# start of PASSAGE GIVEN
The last student (Chiang Sheng) of the dying master sets out to stop the remaining members from looting a secret treasure. Each guy’s got a different style of fighting, and a specific weakness. Great fights, great acting (for once), and Lucha Libre masks, let the mayhem begin !!!
Drunken Master / Jui Kuen (1978) - Jackie Chan comes into his own era of stardom playing Wong Fei Hung, a troublesome boy who enlists the help of a crazy old drunken master (Yuen Si Tien) to train him into a lean, mean, heavily inebriated machine.
Showcasing the famous Drunken Kung Fu style, which meshes perfectly with Chan’s wild, comedic style, this one may just be his perfect role.
7 Grand Masters (1978) - Jack Lung straps a basket to his head and travels across the panoramic Chinese landscape to battle seven guys in succession and answer the burning question deep in his soul… why is he wearing a basket on his head…?
Seriously though, it’s based on the exploits of an actual 19th century Kung Fu master. Studded with stylistic elements influenced by Japanese Samurai epics, this one’s flawless sense of aesthetics makes it a champ.
The 36th Chamber of Shaolin (1978) - Another historically-based action-extravaganza, this time featuring the hardest working man in Hong Kong; Gordon Lui.
# end of PASSAGE GIVEN
# start of PROVIDED MATERIAL
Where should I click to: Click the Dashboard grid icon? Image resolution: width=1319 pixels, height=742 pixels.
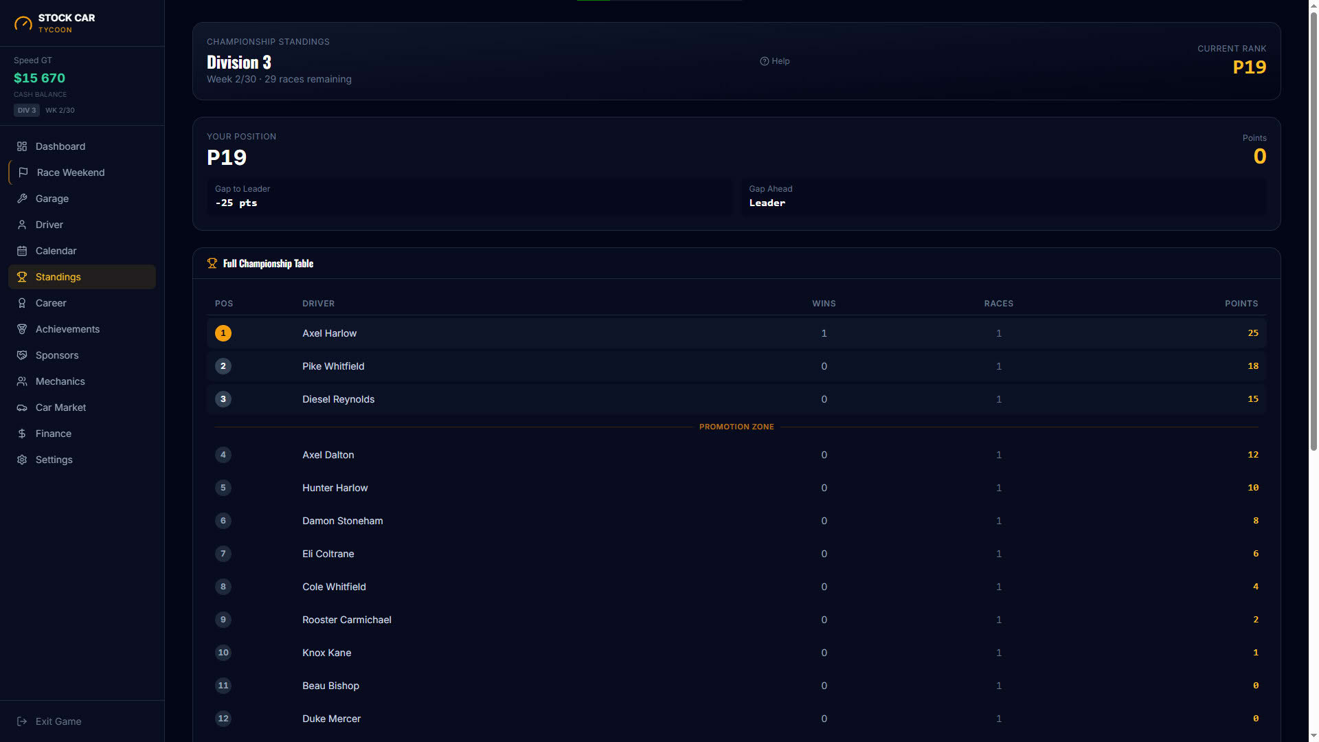pos(22,146)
# end of PROVIDED MATERIAL
**PROBLEM STATEMENT**
In the passage on kung fu films, who plays the drunken master who trains Wong Fei Hung in Drunken Master?

**SOLUTION FOR THIS TASK**
Yuen Si Tien